- **Directions**:
- A) Name every film by title that the text below about filmmaker James Jerome Hill II mentions.
- B) Extend the text below about filmmaker James Jerome Hill II, picking up after its last sentence.

James Jerome Hill II (March 2, 1905 – November 21, 1972) was an American filmmaker and artist known for his award-winning documentary and experimental films.

Career
Hill was the child of railroad executive Louis W. Hill.

He was educated at Yale, where he drew covers, caricatures and cartoons for campus humor magazine The Yale Record.

His 1950 documentary Grandma Moses, written and narrated by Archibald MacLeish, was nominated for an Academy Award for Best Short Subject, Two-reel. He won the 1958 Academy Award for Best Documentary Feature for his film Albert Schweitzer.

In addition to making films, he was a painter and composer.

His last film, the autobiographical Film Portrait (1972), was added to the National Film Registry in 2003.

Philanthropy
Hill founded the Jerome Foundation, which gives grants to non-profit arts organizations and artists in Minnesota and New York City. Hill started it as the Avon Foundation in 1964, but after his death it was renamed the Jerome Foundation.

- **Raw data**:
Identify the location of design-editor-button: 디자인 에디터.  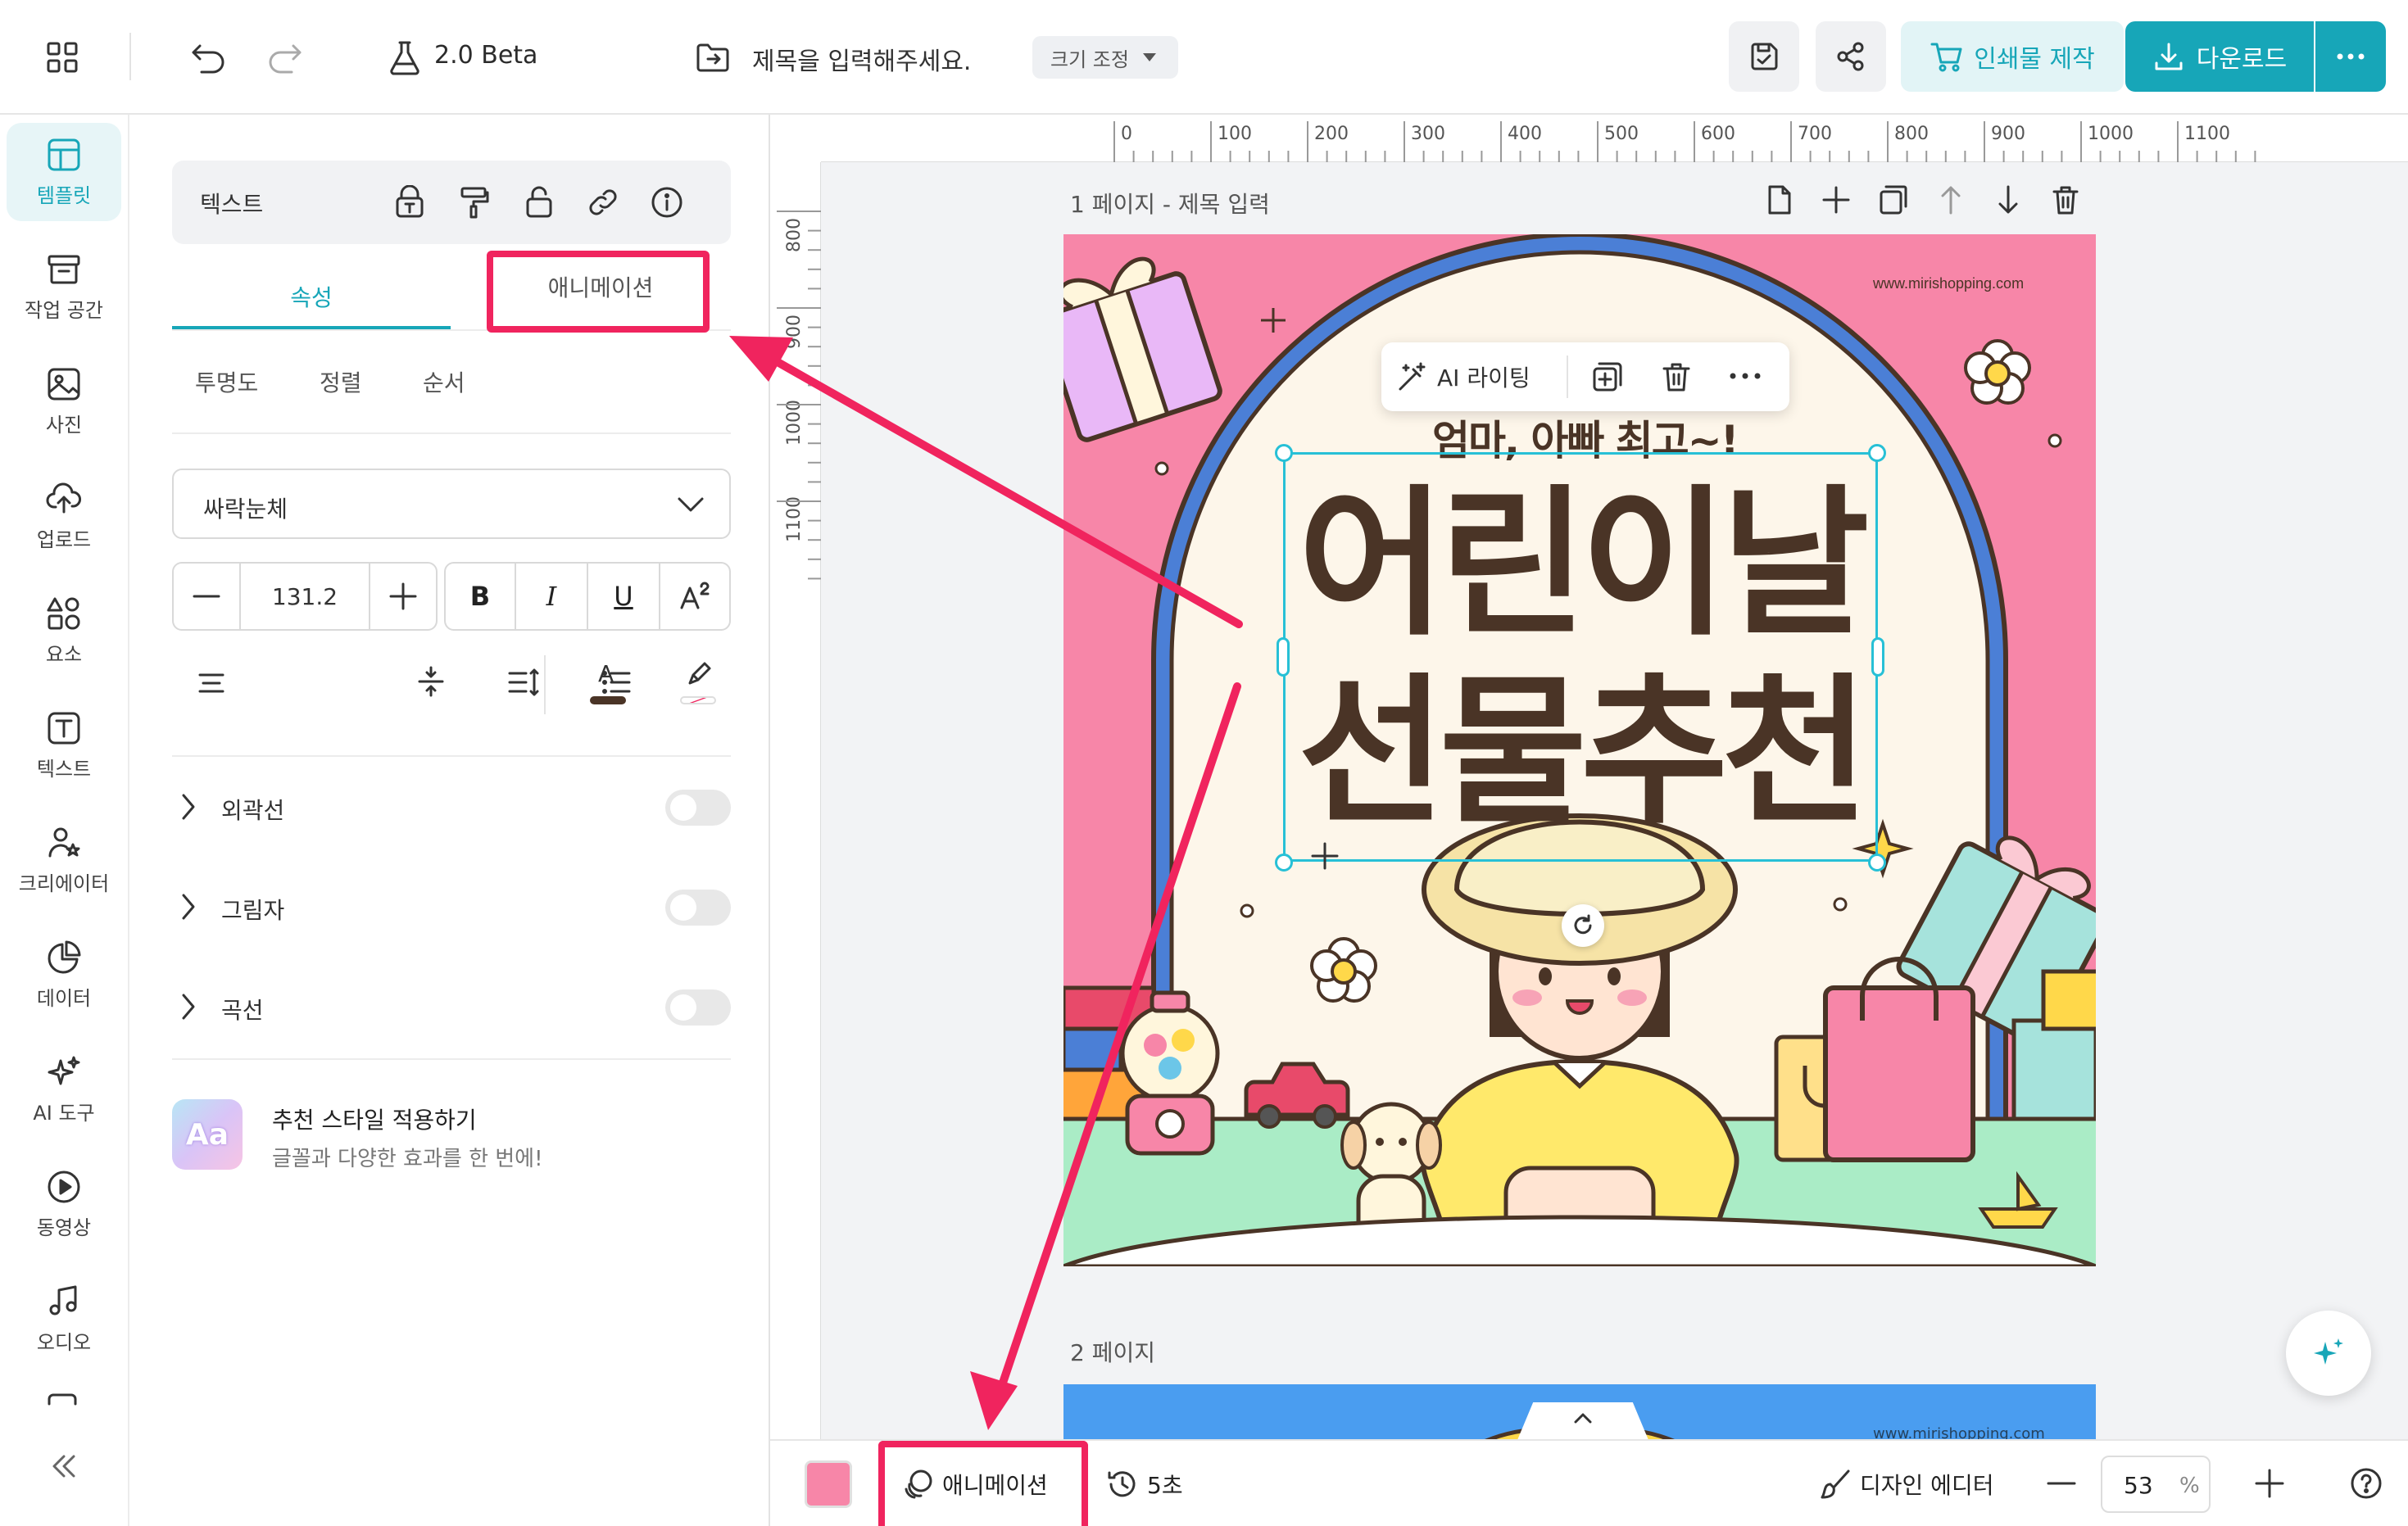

- **Exercise responses**:
- A) Grandma Moses, Albert Schweitzer, Film Portrait

- B)
Among the projects the foundation funds is the American Composers Forum's Jerome Fund for New Music, which supports the creation of new works of music with grants to composers.

Hill also founded the Camargo Foundation in 1967, which administers an artists residency in Cassis, France.

Personal life
Hill was a stakeholder in Sugar Bowl Ski Resort. He had a chalet built at Sugar Bowl and, while living there, paid for and operated "The Magic Carpet", the first aerial tramway on the west coast.

Filmography (as director)

 1932 La cartomancienne
 1937 Ski Flight, featuring Otto Lang
 1950 Grandma Moses, written and narrated by Archibald MacLeish
 1950 Cassis
 1957 Albert Schweitzer, won Academy Award for Best Documentary Feature
 1961 The Sand Castle with Mabel Mercer
 1964 Open the Door and see all the People
 1965 Magic Umbrella
 1966 Death in the Forenoon
 1968 The Artist's Friend
 1969 Canaries
 1969 Merry Christmas
 1972 Film Portrait, added to the National Film Registry in 2003
 1991 Carl G. Jung or Lapis Philosophorum (material from an abandoned project, shot 1950, edited and published by Jonas Mekas)

References

External links
 The Jerome Hill Papers are available for research use at the Minnesota Historical Society.
 Selected Digitized Items of the Jerome Hill Papers are available for research use at the Minnesota Historical Society.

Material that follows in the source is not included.